• PROBLEM: Reproduce the complete listing without any deviation.

--------

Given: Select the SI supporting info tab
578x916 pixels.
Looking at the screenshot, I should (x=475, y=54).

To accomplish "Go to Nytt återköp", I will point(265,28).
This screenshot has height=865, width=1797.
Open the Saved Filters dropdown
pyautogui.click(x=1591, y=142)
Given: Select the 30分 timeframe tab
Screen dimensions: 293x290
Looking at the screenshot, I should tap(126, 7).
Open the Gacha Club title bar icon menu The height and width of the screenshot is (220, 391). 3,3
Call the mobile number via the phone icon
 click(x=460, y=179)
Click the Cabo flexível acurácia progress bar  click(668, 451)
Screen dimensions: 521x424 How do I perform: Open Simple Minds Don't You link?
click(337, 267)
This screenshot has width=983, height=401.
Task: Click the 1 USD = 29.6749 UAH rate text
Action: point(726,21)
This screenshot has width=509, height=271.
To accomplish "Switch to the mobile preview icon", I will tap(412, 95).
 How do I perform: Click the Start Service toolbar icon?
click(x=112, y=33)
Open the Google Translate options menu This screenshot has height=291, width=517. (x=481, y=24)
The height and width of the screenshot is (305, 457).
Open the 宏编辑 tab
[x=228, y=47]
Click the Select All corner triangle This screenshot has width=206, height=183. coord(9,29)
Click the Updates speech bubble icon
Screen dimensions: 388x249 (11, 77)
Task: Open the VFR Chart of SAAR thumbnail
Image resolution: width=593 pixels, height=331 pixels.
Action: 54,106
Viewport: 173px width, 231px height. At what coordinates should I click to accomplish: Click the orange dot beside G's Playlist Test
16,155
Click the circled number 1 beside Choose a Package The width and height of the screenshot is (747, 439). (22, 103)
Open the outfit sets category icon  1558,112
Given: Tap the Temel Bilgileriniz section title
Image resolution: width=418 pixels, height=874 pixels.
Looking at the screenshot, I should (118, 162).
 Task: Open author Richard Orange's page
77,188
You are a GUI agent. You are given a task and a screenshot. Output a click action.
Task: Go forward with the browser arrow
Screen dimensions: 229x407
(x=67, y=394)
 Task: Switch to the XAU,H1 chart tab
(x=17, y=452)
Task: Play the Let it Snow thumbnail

--------

• RESULT:
Given: Select the SI supporting info tab
578x916 pixels.
Looking at the screenshot, I should (x=475, y=54).

To accomplish "Go to Nytt återköp", I will point(265,28).
This screenshot has height=865, width=1797.
Open the Saved Filters dropdown
pyautogui.click(x=1591, y=142)
Given: Select the 30分 timeframe tab
Screen dimensions: 293x290
Looking at the screenshot, I should tap(126, 7).
Open the Gacha Club title bar icon menu The height and width of the screenshot is (220, 391). 3,3
Call the mobile number via the phone icon
 click(x=460, y=179)
Click the Cabo flexível acurácia progress bar  click(668, 451)
Screen dimensions: 521x424 How do I perform: Open Simple Minds Don't You link?
click(337, 267)
This screenshot has width=983, height=401.
Task: Click the 1 USD = 29.6749 UAH rate text
Action: point(726,21)
This screenshot has width=509, height=271.
To accomplish "Switch to the mobile preview icon", I will tap(412, 95).
 How do I perform: Click the Start Service toolbar icon?
click(x=112, y=33)
Open the Google Translate options menu This screenshot has height=291, width=517. (x=481, y=24)
The height and width of the screenshot is (305, 457).
Open the 宏编辑 tab
[x=228, y=47]
Click the Select All corner triangle This screenshot has width=206, height=183. coord(9,29)
Click the Updates speech bubble icon
Screen dimensions: 388x249 (11, 77)
Task: Open the VFR Chart of SAAR thumbnail
Image resolution: width=593 pixels, height=331 pixels.
Action: 54,106
Viewport: 173px width, 231px height. At what coordinates should I click to accomplish: Click the orange dot beside G's Playlist Test
16,155
Click the circled number 1 beside Choose a Package The width and height of the screenshot is (747, 439). (22, 103)
Open the outfit sets category icon  1558,112
Given: Tap the Temel Bilgileriniz section title
Image resolution: width=418 pixels, height=874 pixels.
Looking at the screenshot, I should (118, 162).
 Task: Open author Richard Orange's page
77,188
You are a GUI agent. You are given a task and a screenshot. Output a click action.
Task: Go forward with the browser arrow
Screen dimensions: 229x407
(x=67, y=394)
 Task: Switch to the XAU,H1 chart tab
(x=17, y=452)
Task: Play the Let it Snow thumbnail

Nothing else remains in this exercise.